SEOUL, SOUTH KOREA — The South Korean government is attempting to increase rice consumption among Koreans in their 20s as part of its 2024 budget plan, according to a report from the Foreign Agricultural Service (FAS) of the US Department of Agriculture.

To address the declining trend in domestic rice intake, the government is expanding its breakfast project subsidy to target nearly 4 million university students, part of a generation that tends to skip breakfast, the report said.

“The Korean government will continue supporting companies that develop new products using rice for flour (especially for noodles and snacks), targeting to increase the country’s grain self-sufficiency rate by reducing wheat imports,” the report said.

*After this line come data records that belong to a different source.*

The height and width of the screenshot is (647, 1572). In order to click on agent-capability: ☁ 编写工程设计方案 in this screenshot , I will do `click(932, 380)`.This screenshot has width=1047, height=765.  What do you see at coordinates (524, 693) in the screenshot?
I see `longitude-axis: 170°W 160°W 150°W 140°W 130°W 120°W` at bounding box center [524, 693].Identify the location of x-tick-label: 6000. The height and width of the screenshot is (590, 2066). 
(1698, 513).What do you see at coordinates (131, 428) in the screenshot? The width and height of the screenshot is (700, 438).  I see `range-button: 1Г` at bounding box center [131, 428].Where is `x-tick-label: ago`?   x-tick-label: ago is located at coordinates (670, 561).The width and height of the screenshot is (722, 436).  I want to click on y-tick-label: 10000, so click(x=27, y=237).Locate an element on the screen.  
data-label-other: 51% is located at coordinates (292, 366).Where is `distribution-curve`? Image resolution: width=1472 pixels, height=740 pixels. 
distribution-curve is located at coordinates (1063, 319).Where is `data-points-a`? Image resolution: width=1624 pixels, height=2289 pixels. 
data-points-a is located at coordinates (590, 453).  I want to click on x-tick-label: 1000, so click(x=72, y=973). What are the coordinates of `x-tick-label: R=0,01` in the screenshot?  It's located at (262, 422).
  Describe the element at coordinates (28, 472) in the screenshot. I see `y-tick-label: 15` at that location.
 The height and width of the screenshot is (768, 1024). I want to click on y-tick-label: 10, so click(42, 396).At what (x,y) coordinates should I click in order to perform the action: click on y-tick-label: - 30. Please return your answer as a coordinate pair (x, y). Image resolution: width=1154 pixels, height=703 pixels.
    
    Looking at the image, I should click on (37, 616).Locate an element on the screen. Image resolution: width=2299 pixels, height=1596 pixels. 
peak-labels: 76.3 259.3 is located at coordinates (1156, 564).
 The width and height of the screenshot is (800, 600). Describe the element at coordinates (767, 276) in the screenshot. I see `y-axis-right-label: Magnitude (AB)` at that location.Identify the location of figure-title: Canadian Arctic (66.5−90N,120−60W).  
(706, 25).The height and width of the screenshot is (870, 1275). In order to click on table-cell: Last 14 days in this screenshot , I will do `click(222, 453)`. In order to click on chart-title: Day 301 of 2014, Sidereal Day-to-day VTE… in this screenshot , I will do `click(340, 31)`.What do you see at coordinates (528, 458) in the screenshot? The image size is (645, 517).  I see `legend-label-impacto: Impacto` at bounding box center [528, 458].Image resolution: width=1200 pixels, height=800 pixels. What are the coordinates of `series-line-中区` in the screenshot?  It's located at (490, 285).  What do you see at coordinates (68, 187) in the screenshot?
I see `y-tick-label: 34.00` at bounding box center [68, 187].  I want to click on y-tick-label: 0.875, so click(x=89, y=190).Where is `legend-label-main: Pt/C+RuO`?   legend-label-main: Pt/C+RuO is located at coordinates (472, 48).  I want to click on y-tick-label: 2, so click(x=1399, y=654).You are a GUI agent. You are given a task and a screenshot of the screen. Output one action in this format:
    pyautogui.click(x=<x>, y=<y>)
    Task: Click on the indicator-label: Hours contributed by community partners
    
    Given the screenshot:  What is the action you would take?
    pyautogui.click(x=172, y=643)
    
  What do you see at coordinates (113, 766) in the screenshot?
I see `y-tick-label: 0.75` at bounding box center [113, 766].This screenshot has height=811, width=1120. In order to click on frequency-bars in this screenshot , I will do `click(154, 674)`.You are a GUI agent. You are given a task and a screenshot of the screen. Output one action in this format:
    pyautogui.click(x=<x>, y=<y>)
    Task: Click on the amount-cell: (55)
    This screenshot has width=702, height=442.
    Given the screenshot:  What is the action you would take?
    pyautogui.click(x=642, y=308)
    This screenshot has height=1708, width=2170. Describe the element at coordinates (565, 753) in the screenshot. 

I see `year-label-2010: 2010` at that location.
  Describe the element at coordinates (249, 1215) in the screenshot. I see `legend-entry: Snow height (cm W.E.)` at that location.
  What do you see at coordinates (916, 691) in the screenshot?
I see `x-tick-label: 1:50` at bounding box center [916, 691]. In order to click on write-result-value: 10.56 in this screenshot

In 2023, Starbucks Korea signed a memorandum of understanding to “promote consumption of domestical agricultural products and mutual growth of the agriculture and foodservice industries,” and agreed to develop new products utilizing rice for flour by the first half of 2024.

Rice consumption, forecast to decline to 3.93 million tonnes this year by the FAS, would be the lowest total in 55 years.

The FAS report noted that from a production standpoint, the government last year implemented a rice acreage reduction policy that gives subsidies to farmers who substitute rice for other grains. In 2023, cultivated area of substitute crops reached 125,100 hectares, just 2,000 hectares shy of the government’s goal. The policy is being expanded in 2024, with a target of 156,000 hectares, the report said.

The projected 708,000 hectares dedicated to rice in the 2023-24 marketing year, if realized, would be the smallest harvested area in South Korea since the FAS started tracking that information in 1960.

South Korea’s rice production in 2023-24 is forecast by the FAS at 3.7 million tonnes, unchanged from the previous year.